(i)

$F\left(s\right)=\dfrac{s\left(s+3\right)\left(s+5\right)}{\left(s+1\right)\left(s+4\right)} $

$F(s)=\dfrac{s\left[s^2+8s+15\right]}{s^2+5s+4}=\dfrac{s^3+8s^2+15s}{s^2+5s+4}=\dfrac{N\left(s\right)}{D\left(s\right)} $

$poles\ :s=-1,\ s=-4 $

$zeros\ :s=0\ \ s=-3,\ s=-5 $

Therefore all poles & zeros  lie on the left half of s-plane as shown :-

-No poles on the jw axis

$-\ Even\ part\ of\ numerator\ of\ F\left(s\right)=m_1=8s^2 $

$Odd\ part\ of\ numerator\ of\ F\left(s\right)=n_1=s^3+15s $

$Even\ part\ of\ denominator\ of\ F\left(s\right)=m_2\left(s\right)=s^2+4 $

$Odd\ part\ of\ denominator\ of\ F\left(s\right)=n_2\left(s\right)=5s $

$\begin{align*} A\left({\omega{}}^2\right)&=\ \ m_1m_2-n_1n_2\ \vert{}\ s=j\omega{} \\ &=8s^2\left(s^2+4\right)-\left(s^3+15s\right)5s\vert{}\ s=j\omega{} \\ &=3s^4-43s^2\vert{}s=j\omega{} \\ &=3{\omega{}}^4+43{\omega{}}^2 \end{align*}$

$\therefore{}A\left({\omega{}}^2\right)\geq{}0\ for\ all\ \omega{}\geq{}0 $

$-\ \ F\left(s\right)\ is\ real\ for\ s\ real\ $

As all condition are satisfied, F(s) is a positive real function.
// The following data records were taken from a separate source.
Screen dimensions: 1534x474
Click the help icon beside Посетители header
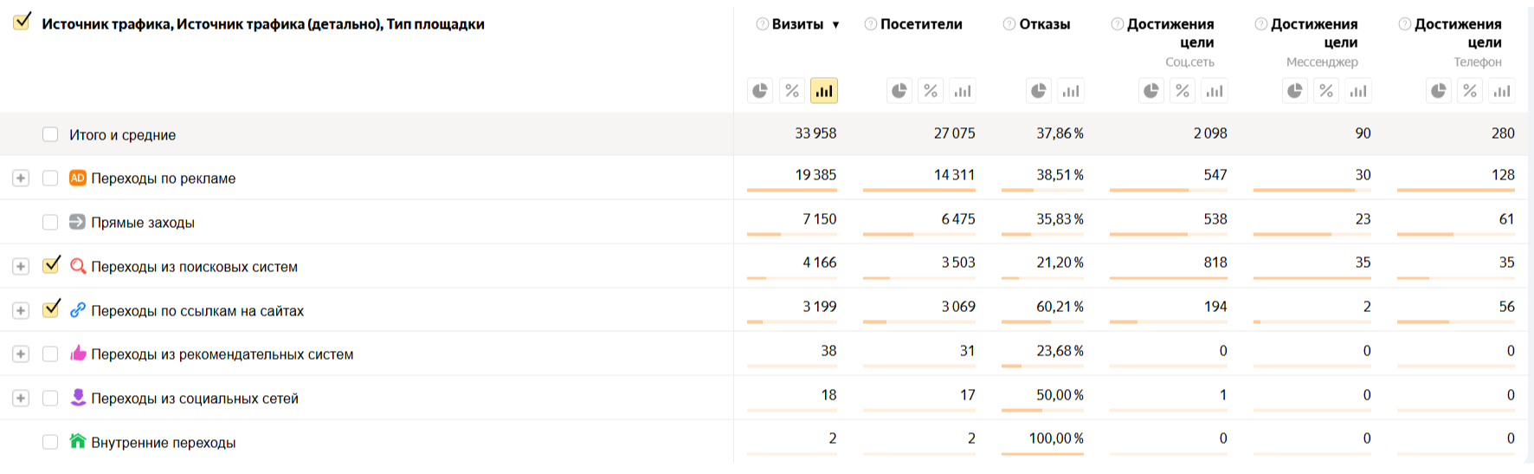coord(871,24)
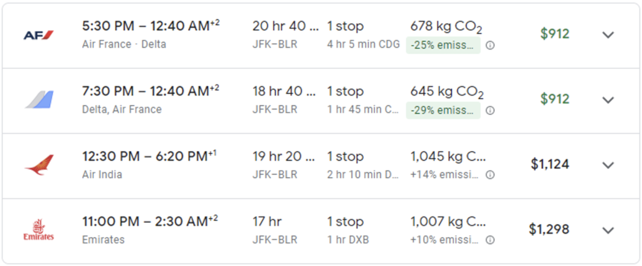Screen dimensions: 642x266
Task: Select the $1,124 Air India price
Action: coord(550,164)
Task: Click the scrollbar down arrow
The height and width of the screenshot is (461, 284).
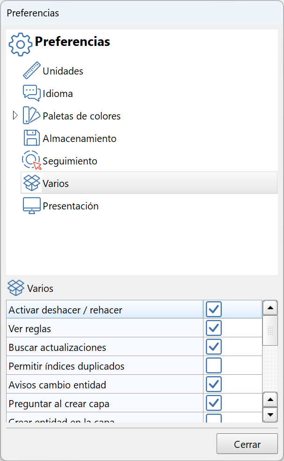Action: point(270,415)
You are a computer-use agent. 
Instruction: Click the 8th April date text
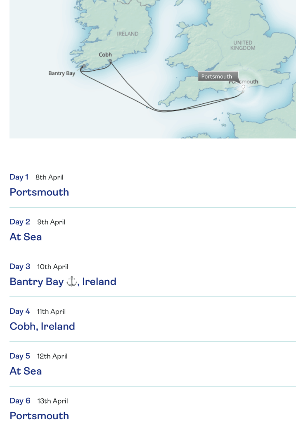[49, 177]
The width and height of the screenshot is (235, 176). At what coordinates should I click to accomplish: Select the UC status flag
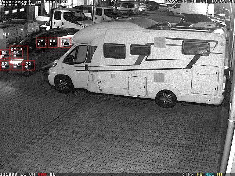[53, 174]
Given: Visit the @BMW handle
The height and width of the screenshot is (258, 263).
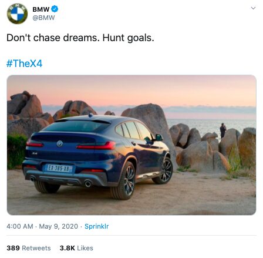Looking at the screenshot, I should coord(43,18).
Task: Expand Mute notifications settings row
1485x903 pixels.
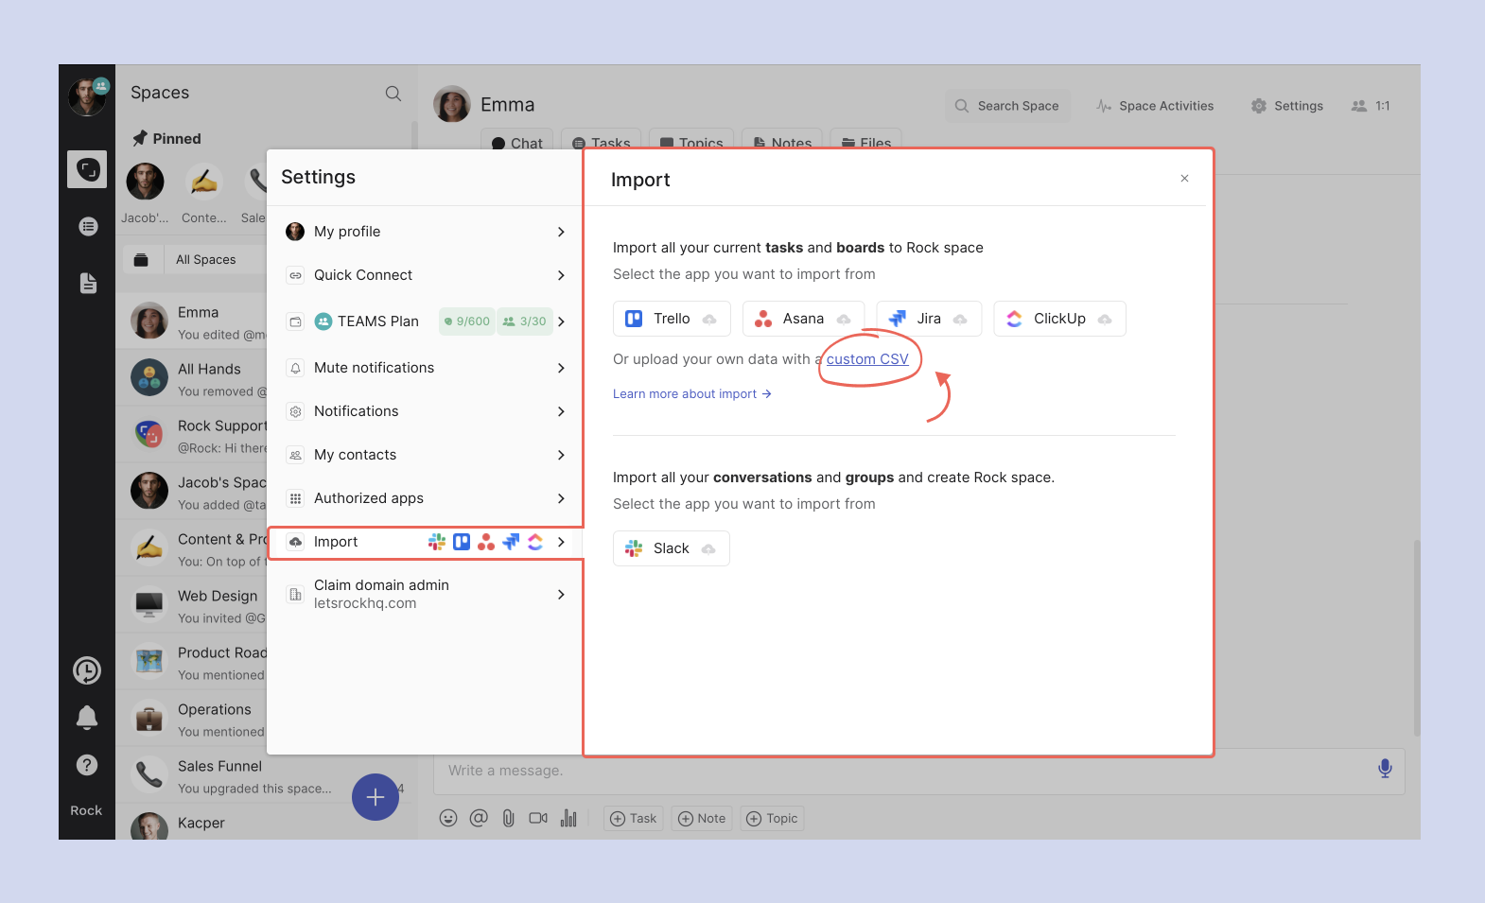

(ii) $F\left(s\right)=\dfrac{2s^2+2s+4}{\left(s+1\right)\left(s^2+2\right)}=\dfrac{2s^2+2s+4}{\left(s+1\right)(s+j\sqrt{2)}\ (s-j\sqrt{2)}}$

$Let\ N\left(s\right)=2s^2+2s+4 $

Performing Hurwitz test

$even\ part\ of\ N\left(s\right)=2s^2+4 $

$odd\ part\ of\ N\left(s\right)=2s $

As all equation terms are positive N(s) is Hurwitz

This all zeros lie on the left half of the s-plane

$poles\ \ s=-1,\pm{}j\sqrt{2}\ this\ ,all\ poles\ lie\ on\ the\ left\ half\ of\ the\ s-plane\ $

$F\left(s\right)=\dfrac{\dfrac{4}{3}}{s+1}+\dfrac{\dfrac{1}{1-j\sqrt{2}}}{s+j\sqrt{2}}+\dfrac{\dfrac{1}{1+j\sqrt{2}}}{s-j\sqrt{2}} $

As the residue corresponding to poles on the jw axis are not purely led F(s) is not a positive real function.